> Required work: Present as a numbered list the lines from the one containing "Click into the Log Alias text field" up to and including the one containing "tap(507, 451)". Skip any blank lines and leave the pictures out.

> Source material:
..............................
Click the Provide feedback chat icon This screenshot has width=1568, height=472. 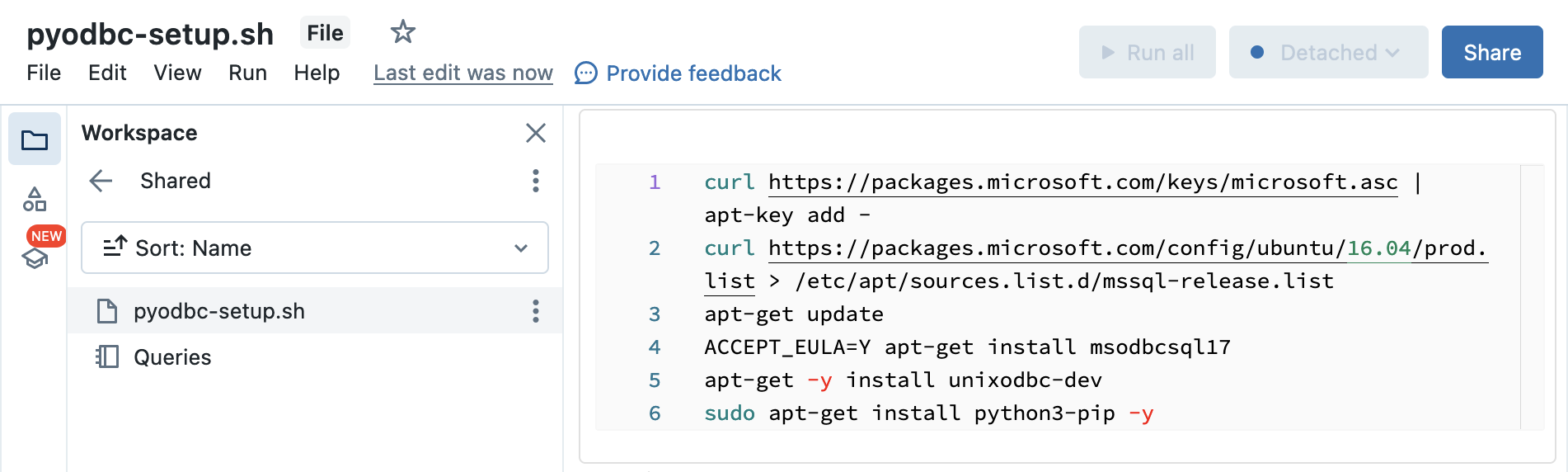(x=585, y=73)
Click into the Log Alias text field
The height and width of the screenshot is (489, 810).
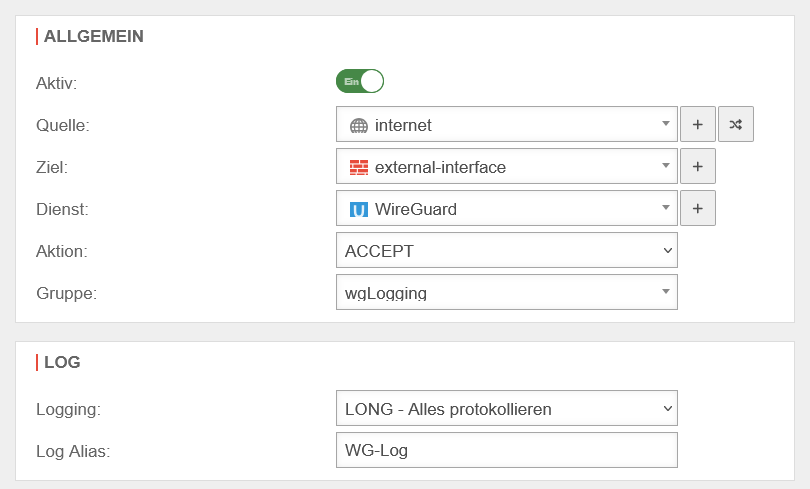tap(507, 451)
..............................
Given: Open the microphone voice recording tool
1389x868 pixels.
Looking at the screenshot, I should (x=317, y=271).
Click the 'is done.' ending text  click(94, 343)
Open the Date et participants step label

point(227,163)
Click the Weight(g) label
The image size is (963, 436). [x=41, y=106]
..............................
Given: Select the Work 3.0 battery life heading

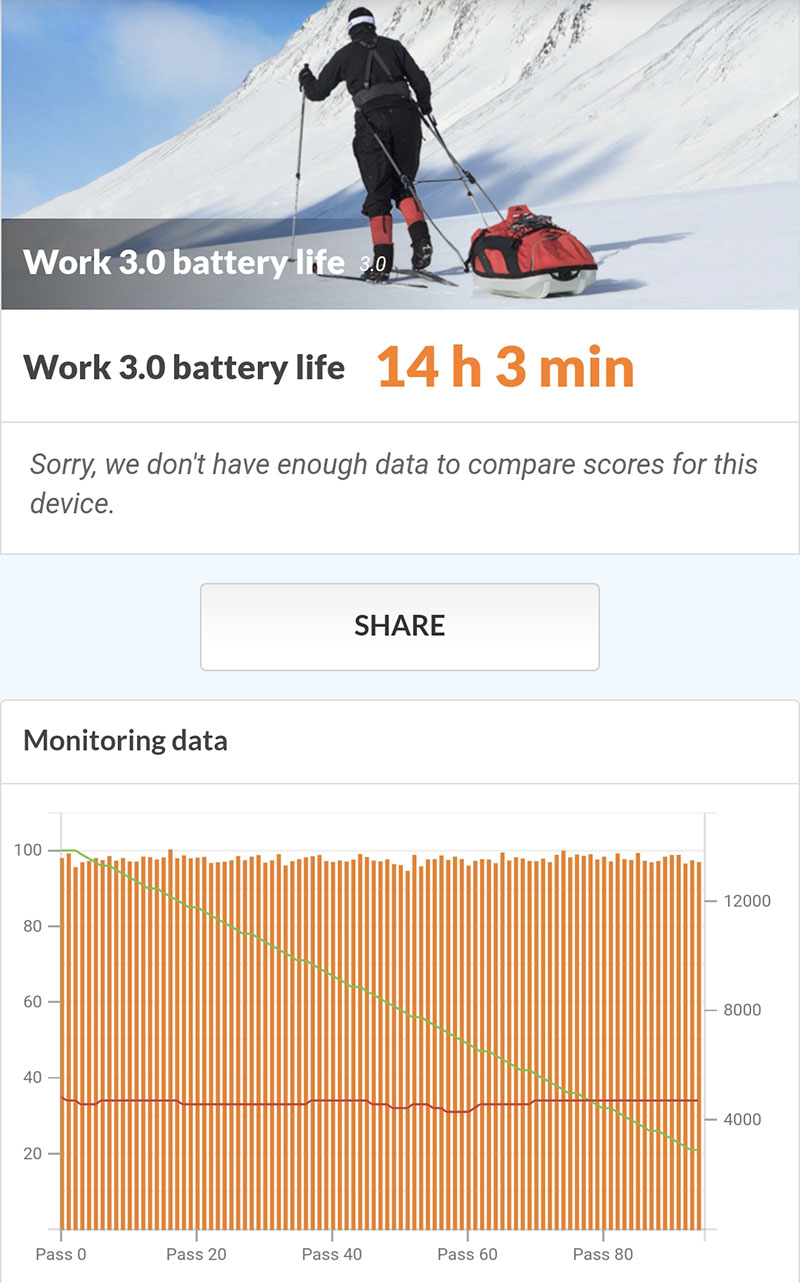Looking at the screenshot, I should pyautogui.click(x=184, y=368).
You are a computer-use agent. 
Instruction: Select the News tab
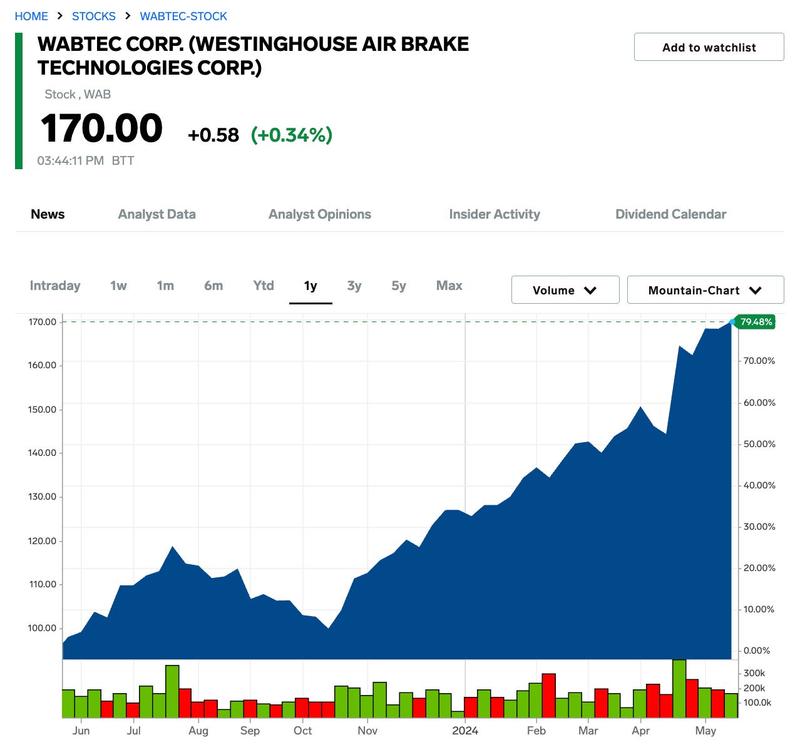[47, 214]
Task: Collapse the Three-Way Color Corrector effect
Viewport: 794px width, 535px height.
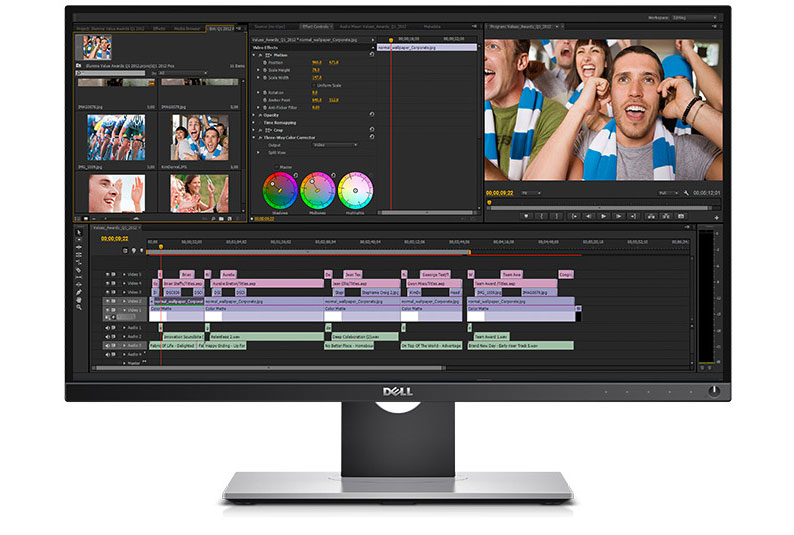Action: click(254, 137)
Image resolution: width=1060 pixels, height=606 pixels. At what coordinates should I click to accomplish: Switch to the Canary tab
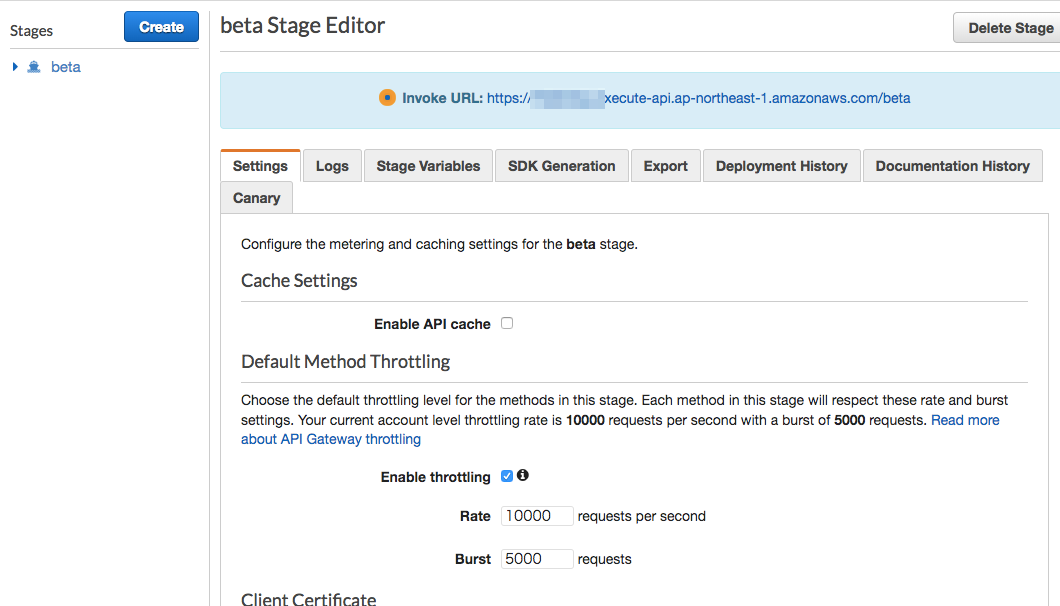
..............................
> Answer:
1. Click into the Log Alias text field
2. The height and width of the screenshot is (489, 810).
3. tap(507, 451)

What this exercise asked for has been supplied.